(Provided material Opens)

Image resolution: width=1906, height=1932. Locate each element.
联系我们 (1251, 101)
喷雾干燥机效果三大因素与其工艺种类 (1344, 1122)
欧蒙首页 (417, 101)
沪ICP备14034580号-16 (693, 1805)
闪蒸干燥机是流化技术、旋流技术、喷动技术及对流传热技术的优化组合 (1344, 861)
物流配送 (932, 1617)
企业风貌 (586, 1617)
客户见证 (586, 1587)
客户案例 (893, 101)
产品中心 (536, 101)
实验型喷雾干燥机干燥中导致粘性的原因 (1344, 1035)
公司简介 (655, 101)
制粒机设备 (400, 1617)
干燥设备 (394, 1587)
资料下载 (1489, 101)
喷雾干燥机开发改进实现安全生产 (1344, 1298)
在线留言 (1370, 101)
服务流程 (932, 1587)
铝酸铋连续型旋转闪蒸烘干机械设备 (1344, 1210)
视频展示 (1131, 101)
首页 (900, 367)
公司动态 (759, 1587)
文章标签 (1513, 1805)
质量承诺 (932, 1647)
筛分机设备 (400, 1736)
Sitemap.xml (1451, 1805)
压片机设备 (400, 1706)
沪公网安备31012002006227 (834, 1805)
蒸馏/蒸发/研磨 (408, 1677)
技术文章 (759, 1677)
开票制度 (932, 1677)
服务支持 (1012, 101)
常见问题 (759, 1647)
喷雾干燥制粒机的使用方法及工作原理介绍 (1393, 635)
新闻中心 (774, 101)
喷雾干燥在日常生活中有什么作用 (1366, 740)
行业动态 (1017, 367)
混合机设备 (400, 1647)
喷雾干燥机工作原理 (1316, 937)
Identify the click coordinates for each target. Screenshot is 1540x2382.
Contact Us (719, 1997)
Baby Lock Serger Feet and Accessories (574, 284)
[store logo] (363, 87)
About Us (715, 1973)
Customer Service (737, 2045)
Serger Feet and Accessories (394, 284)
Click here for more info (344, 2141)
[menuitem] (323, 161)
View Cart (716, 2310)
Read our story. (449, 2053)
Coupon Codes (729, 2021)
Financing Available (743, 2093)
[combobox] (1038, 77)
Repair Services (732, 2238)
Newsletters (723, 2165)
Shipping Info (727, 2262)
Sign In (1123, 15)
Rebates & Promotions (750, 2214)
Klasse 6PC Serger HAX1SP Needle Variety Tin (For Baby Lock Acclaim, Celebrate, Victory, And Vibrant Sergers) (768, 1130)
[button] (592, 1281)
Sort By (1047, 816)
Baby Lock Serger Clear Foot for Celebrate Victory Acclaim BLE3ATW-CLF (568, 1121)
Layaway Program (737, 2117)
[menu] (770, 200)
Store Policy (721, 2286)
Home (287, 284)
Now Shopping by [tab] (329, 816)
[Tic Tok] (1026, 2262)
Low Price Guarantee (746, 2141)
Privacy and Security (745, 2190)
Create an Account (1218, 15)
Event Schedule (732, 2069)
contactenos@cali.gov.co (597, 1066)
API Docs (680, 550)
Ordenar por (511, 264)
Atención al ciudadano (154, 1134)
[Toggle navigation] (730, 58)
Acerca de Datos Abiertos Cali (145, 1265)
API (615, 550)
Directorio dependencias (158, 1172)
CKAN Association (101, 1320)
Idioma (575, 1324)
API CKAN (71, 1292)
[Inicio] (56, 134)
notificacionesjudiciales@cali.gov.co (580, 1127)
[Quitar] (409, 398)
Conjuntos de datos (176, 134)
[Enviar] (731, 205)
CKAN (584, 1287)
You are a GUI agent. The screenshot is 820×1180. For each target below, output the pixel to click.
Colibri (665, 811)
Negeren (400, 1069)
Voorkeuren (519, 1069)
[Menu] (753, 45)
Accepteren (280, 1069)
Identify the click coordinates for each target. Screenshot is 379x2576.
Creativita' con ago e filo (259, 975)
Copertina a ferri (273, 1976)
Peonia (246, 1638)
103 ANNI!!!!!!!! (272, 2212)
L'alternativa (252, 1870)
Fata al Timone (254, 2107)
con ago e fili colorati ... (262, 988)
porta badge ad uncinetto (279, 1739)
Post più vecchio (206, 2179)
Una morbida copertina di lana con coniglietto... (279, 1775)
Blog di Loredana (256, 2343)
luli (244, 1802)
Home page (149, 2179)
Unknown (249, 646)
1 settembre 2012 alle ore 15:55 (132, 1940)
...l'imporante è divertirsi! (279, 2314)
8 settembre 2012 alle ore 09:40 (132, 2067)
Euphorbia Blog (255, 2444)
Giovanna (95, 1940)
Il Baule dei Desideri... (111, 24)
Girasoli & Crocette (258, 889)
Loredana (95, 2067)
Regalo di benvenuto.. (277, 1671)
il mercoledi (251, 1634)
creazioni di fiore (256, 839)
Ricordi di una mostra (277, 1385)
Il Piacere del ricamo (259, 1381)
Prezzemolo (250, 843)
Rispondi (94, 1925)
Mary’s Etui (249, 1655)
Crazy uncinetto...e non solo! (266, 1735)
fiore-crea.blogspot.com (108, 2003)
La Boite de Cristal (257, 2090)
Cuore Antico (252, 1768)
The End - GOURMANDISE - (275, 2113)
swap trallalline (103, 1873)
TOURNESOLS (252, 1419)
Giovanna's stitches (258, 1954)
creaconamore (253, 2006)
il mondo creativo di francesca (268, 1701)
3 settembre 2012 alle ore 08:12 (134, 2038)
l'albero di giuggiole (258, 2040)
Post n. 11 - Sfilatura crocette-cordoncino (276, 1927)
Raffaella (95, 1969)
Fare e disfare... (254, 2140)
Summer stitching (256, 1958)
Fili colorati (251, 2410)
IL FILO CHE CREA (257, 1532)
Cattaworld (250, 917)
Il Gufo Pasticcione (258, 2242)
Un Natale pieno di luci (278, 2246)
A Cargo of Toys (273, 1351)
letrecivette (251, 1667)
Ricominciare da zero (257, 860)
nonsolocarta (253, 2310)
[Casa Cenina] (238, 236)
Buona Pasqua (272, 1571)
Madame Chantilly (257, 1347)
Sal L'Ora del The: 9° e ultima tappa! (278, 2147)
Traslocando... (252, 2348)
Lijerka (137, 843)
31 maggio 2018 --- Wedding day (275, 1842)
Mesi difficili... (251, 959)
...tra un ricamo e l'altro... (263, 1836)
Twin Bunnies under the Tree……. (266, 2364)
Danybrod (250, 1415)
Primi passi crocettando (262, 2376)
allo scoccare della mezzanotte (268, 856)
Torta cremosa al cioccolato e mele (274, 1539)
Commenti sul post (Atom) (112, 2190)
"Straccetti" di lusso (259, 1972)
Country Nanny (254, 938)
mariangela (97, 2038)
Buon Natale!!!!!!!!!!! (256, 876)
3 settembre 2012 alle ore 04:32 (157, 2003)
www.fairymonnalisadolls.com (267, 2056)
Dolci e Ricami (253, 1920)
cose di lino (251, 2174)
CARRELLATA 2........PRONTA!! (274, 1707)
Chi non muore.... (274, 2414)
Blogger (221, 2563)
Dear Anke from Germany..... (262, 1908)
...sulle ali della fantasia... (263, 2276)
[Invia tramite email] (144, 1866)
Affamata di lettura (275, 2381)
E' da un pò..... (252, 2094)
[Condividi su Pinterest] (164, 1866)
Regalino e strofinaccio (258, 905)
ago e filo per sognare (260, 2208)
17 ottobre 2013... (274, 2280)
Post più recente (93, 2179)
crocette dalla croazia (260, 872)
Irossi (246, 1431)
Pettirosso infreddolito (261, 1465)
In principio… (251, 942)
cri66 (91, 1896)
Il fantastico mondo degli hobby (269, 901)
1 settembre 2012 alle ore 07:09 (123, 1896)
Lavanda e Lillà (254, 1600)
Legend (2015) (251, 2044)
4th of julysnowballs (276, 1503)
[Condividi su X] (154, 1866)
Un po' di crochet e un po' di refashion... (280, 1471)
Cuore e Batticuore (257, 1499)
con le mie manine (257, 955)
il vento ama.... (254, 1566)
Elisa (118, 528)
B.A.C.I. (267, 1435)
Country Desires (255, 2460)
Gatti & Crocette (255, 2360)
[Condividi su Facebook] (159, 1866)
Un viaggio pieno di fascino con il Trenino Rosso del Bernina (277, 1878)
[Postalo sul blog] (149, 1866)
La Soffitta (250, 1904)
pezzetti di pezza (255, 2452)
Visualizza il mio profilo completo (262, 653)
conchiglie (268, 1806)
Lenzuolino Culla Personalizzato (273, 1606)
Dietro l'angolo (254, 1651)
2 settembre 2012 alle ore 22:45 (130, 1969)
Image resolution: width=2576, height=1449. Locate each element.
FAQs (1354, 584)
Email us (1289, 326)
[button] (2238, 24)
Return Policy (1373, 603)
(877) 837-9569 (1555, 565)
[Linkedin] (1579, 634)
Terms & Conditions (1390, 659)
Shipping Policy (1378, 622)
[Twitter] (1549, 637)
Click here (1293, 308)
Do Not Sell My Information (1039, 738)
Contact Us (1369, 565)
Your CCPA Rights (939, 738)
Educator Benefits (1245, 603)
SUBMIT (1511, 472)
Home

(Provided material Closes)

■ Exercise directions ■
What is needed is an exact copy of the lines above, from the one containing "服务流程 (932, 1587)" through the one containing "Copertina a ferri (273, 1976)", with nothing added.

■ Exercise answer ■
服务流程 (932, 1587)
铝酸铋连续型旋转闪蒸烘干机械设备 (1344, 1210)
视频展示 (1131, 101)
首页 (900, 367)
公司动态 (759, 1587)
文章标签 (1513, 1805)
质量承诺 (932, 1647)
筛分机设备 (400, 1736)
Sitemap.xml (1451, 1805)
压片机设备 (400, 1706)
沪公网安备31012002006227 (834, 1805)
蒸馏/蒸发/研磨 (408, 1677)
技术文章 (759, 1677)
开票制度 (932, 1677)
服务支持 (1012, 101)
常见问题 (759, 1647)
喷雾干燥制粒机的使用方法及工作原理介绍 (1393, 635)
新闻中心 (774, 101)
喷雾干燥在日常生活中有什么作用 (1366, 740)
行业动态 (1017, 367)
混合机设备 (400, 1647)
喷雾干燥机工作原理 (1316, 937)
Identify the click coordinates for each target. Screenshot is 1540x2382.
Contact Us (719, 1997)
Baby Lock Serger Feet and Accessories (574, 284)
[store logo] (363, 87)
About Us (715, 1973)
Customer Service (737, 2045)
Serger Feet and Accessories (394, 284)
Click here for more info (344, 2141)
[menuitem] (323, 161)
View Cart (716, 2310)
Read our story. (449, 2053)
Coupon Codes (729, 2021)
Financing Available (743, 2093)
[combobox] (1038, 77)
Repair Services (732, 2238)
Newsletters (723, 2165)
Shipping Info (727, 2262)
Sign In (1123, 15)
Rebates & Promotions (750, 2214)
Klasse 6PC Serger HAX1SP Needle Variety Tin (For Baby Lock Acclaim, Celebrate, Victory, And Vibrant Sergers) (768, 1130)
[button] (592, 1281)
Sort By (1047, 816)
Baby Lock Serger Clear Foot for Celebrate Victory Acclaim BLE3ATW-CLF (568, 1121)
Layaway Program (737, 2117)
[menu] (770, 200)
Store Policy (721, 2286)
Home (287, 284)
Now Shopping by [tab] (329, 816)
[Tic Tok] (1026, 2262)
Low Price Guarantee (746, 2141)
Privacy and Security (745, 2190)
Create an Account (1218, 15)
Event Schedule (732, 2069)
contactenos@cali.gov.co (597, 1066)
API Docs (680, 550)
Ordenar por (511, 264)
Atención al ciudadano (154, 1134)
[Toggle navigation] (730, 58)
Acerca de Datos Abiertos Cali (145, 1265)
API (615, 550)
Directorio dependencias (158, 1172)
CKAN Association (101, 1320)
Idioma (575, 1324)
API CKAN (71, 1292)
[Inicio] (56, 134)
notificacionesjudiciales@cali.gov.co (580, 1127)
[Quitar] (409, 398)
Conjuntos de datos (176, 134)
[Enviar] (731, 205)
CKAN (584, 1287)
You are a GUI agent. The screenshot is 820×1180. For each target below, output the pixel to click.
Colibri (665, 811)
Negeren (400, 1069)
Voorkeuren (519, 1069)
[Menu] (753, 45)
Accepteren (280, 1069)
Identify the click coordinates for each target. Screenshot is 379x2576.
Creativita' con ago e filo (259, 975)
Copertina a ferri (273, 1976)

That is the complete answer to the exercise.